[Assignment]: Every line in the data must be transcribed exactly.

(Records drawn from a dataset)
_ _ _ _
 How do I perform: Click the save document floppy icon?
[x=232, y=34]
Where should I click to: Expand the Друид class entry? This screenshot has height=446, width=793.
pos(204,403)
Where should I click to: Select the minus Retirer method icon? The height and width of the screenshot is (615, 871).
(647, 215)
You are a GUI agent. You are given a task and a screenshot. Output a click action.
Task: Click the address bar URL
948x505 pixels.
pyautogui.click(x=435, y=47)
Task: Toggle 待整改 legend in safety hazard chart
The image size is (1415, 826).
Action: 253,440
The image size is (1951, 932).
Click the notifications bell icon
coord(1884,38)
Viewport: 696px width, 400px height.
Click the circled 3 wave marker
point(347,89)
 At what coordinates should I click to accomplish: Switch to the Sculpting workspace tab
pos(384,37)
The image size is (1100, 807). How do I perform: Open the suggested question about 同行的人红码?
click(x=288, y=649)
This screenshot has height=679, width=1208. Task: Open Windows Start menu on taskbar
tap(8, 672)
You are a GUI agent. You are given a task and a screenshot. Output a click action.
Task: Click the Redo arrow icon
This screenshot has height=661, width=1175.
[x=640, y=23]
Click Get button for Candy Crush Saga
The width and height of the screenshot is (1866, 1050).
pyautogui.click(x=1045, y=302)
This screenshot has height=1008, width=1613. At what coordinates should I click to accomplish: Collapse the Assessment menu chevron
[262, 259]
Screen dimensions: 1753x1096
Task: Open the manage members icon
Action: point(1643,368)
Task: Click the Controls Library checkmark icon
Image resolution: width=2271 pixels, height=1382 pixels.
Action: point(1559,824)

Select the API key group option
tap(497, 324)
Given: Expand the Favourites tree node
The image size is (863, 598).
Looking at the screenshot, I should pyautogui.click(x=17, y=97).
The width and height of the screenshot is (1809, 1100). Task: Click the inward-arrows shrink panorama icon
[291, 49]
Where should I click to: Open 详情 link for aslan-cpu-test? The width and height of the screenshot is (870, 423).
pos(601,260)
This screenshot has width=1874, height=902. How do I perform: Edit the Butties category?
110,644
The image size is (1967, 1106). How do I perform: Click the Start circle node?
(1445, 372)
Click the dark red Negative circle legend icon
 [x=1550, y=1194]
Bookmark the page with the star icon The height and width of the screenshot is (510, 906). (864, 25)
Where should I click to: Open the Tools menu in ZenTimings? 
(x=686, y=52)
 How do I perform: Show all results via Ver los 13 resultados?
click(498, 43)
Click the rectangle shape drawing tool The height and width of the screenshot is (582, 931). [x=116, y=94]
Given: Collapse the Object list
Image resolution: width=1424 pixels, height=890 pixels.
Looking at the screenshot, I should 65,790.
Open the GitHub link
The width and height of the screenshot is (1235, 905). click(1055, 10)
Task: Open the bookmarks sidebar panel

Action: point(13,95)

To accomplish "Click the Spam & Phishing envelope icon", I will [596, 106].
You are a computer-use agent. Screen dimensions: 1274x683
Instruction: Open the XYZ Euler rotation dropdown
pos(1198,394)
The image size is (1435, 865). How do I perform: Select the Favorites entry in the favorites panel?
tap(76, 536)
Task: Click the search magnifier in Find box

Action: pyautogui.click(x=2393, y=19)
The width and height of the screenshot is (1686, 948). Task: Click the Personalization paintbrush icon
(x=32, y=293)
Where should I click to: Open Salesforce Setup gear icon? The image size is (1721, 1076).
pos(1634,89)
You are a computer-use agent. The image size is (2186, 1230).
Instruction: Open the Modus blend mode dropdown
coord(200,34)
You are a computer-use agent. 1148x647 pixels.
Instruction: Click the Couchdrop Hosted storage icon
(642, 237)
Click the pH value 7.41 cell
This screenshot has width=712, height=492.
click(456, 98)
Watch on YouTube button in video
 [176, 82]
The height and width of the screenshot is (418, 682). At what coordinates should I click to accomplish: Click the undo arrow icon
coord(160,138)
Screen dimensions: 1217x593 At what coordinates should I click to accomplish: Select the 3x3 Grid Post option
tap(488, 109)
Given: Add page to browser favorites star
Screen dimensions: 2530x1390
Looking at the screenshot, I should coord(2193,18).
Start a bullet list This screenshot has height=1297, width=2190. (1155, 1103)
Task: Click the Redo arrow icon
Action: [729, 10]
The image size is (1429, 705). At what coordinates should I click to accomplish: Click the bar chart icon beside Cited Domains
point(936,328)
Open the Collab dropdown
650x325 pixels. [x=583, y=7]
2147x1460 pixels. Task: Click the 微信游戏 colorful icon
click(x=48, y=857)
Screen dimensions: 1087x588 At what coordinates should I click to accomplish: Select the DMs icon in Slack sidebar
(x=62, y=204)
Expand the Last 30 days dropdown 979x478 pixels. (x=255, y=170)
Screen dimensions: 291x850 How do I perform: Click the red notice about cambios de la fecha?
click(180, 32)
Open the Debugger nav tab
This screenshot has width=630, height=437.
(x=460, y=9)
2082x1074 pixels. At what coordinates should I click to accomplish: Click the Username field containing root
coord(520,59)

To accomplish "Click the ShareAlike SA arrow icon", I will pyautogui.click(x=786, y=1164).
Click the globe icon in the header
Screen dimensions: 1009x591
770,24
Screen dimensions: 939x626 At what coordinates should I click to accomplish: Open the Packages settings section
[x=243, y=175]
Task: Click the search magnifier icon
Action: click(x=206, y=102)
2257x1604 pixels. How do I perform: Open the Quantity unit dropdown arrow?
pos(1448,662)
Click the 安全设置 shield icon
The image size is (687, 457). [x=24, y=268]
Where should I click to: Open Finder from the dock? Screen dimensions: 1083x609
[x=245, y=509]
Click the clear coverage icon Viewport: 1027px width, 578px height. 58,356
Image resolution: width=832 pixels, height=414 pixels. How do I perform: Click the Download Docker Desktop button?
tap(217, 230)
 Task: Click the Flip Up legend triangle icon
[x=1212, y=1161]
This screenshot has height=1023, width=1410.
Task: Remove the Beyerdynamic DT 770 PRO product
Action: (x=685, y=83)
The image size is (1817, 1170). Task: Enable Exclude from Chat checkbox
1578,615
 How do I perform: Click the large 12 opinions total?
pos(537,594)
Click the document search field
_ _ _ _
[Written solution]:
 How do I perform: Click the save document floppy icon?
[x=232, y=34]
Where should I click to: Expand the Друид class entry? This screenshot has height=446, width=793.
pos(204,403)
Where should I click to: Select the minus Retirer method icon? The height and width of the screenshot is (615, 871).
(647, 215)
You are a GUI agent. You are given a task and a screenshot. Output a click action.
Task: Click the address bar URL
948x505 pixels.
pyautogui.click(x=435, y=47)
Task: Toggle 待整改 legend in safety hazard chart
The image size is (1415, 826).
Action: 253,440
The image size is (1951, 932).
Click the notifications bell icon
coord(1884,38)
Viewport: 696px width, 400px height.
Click the circled 3 wave marker
point(347,89)
 At what coordinates should I click to accomplish: Switch to the Sculpting workspace tab
pos(384,37)
The image size is (1100, 807). How do I perform: Open the suggested question about 同行的人红码?
click(x=288, y=649)
This screenshot has height=679, width=1208. Task: Open Windows Start menu on taskbar
tap(8, 672)
You are a GUI agent. You are given a task and a screenshot. Output a click action.
Task: Click the Redo arrow icon
This screenshot has height=661, width=1175.
[x=640, y=23]
Click Get button for Candy Crush Saga
The width and height of the screenshot is (1866, 1050).
pyautogui.click(x=1045, y=302)
This screenshot has height=1008, width=1613. At what coordinates should I click to accomplish: Collapse the Assessment menu chevron
[262, 259]
Screen dimensions: 1753x1096
Task: Open the manage members icon
Action: point(1643,368)
Task: Click the Controls Library checkmark icon
Image resolution: width=2271 pixels, height=1382 pixels.
Action: point(1559,824)

Select the API key group option
tap(497, 324)
Given: Expand the Favourites tree node
The image size is (863, 598).
Looking at the screenshot, I should pyautogui.click(x=17, y=97).
The width and height of the screenshot is (1809, 1100). Task: Click the inward-arrows shrink panorama icon
[291, 49]
Where should I click to: Open 详情 link for aslan-cpu-test? The width and height of the screenshot is (870, 423).
pos(601,260)
This screenshot has width=1874, height=902. How do I perform: Edit the Butties category?
110,644
The image size is (1967, 1106). How do I perform: Click the Start circle node?
(1445, 372)
Click the dark red Negative circle legend icon
 [x=1550, y=1194]
Bookmark the page with the star icon The height and width of the screenshot is (510, 906). (864, 25)
Where should I click to: Open the Tools menu in ZenTimings? 
(x=686, y=52)
 How do I perform: Show all results via Ver los 13 resultados?
click(498, 43)
Click the rectangle shape drawing tool The height and width of the screenshot is (582, 931). [x=116, y=94]
Given: Collapse the Object list
Image resolution: width=1424 pixels, height=890 pixels.
Looking at the screenshot, I should 65,790.
Open the GitHub link
The width and height of the screenshot is (1235, 905). click(1055, 10)
Task: Open the bookmarks sidebar panel

Action: point(13,95)

To accomplish "Click the Spam & Phishing envelope icon", I will [596, 106].
You are a computer-use agent. Screen dimensions: 1274x683
Instruction: Open the XYZ Euler rotation dropdown
pos(1198,394)
The image size is (1435, 865). How do I perform: Select the Favorites entry in the favorites panel?
tap(76, 536)
Task: Click the search magnifier in Find box

Action: pyautogui.click(x=2393, y=19)
The width and height of the screenshot is (1686, 948). Task: Click the Personalization paintbrush icon
(x=32, y=293)
Where should I click to: Open Salesforce Setup gear icon? The image size is (1721, 1076).
pos(1634,89)
You are a computer-use agent. The image size is (2186, 1230).
Instruction: Open the Modus blend mode dropdown
coord(200,34)
You are a computer-use agent. 1148x647 pixels.
Instruction: Click the Couchdrop Hosted storage icon
(642, 237)
Click the pH value 7.41 cell
This screenshot has width=712, height=492.
click(456, 98)
Watch on YouTube button in video
 [176, 82]
The height and width of the screenshot is (418, 682). At what coordinates should I click to accomplish: Click the undo arrow icon
coord(160,138)
Screen dimensions: 1217x593 At what coordinates should I click to accomplish: Select the 3x3 Grid Post option
tap(488, 109)
Given: Add page to browser favorites star
Screen dimensions: 2530x1390
Looking at the screenshot, I should coord(2193,18).
Start a bullet list This screenshot has height=1297, width=2190. (1155, 1103)
Task: Click the Redo arrow icon
Action: [729, 10]
The image size is (1429, 705). At what coordinates should I click to accomplish: Click the bar chart icon beside Cited Domains
point(936,328)
Open the Collab dropdown
650x325 pixels. [x=583, y=7]
2147x1460 pixels. Task: Click the 微信游戏 colorful icon
click(x=48, y=857)
Screen dimensions: 1087x588 At what coordinates should I click to accomplish: Select the DMs icon in Slack sidebar
(x=62, y=204)
Expand the Last 30 days dropdown 979x478 pixels. (x=255, y=170)
Screen dimensions: 291x850 How do I perform: Click the red notice about cambios de la fecha?
click(180, 32)
Open the Debugger nav tab
This screenshot has width=630, height=437.
(x=460, y=9)
2082x1074 pixels. At what coordinates should I click to accomplish: Click the Username field containing root
coord(520,59)

To accomplish "Click the ShareAlike SA arrow icon", I will pyautogui.click(x=786, y=1164).
Click the globe icon in the header
Screen dimensions: 1009x591
770,24
Screen dimensions: 939x626 At what coordinates should I click to accomplish: Open the Packages settings section
[x=243, y=175]
Task: Click the search magnifier icon
Action: click(x=206, y=102)
2257x1604 pixels. How do I perform: Open the Quantity unit dropdown arrow?
pos(1448,662)
Click the 安全设置 shield icon
The image size is (687, 457). [x=24, y=268]
Where should I click to: Open Finder from the dock? Screen dimensions: 1083x609
[x=245, y=509]
Click the clear coverage icon Viewport: 1027px width, 578px height. 58,356
Image resolution: width=832 pixels, height=414 pixels. How do I perform: Click the Download Docker Desktop button?
tap(217, 230)
 Task: Click the Flip Up legend triangle icon
[x=1212, y=1161]
This screenshot has height=1023, width=1410.
Task: Remove the Beyerdynamic DT 770 PRO product
Action: (x=685, y=83)
The image size is (1817, 1170). Task: Enable Exclude from Chat checkbox
1578,615
 How do I perform: Click the large 12 opinions total?
pos(537,594)
Click the document search field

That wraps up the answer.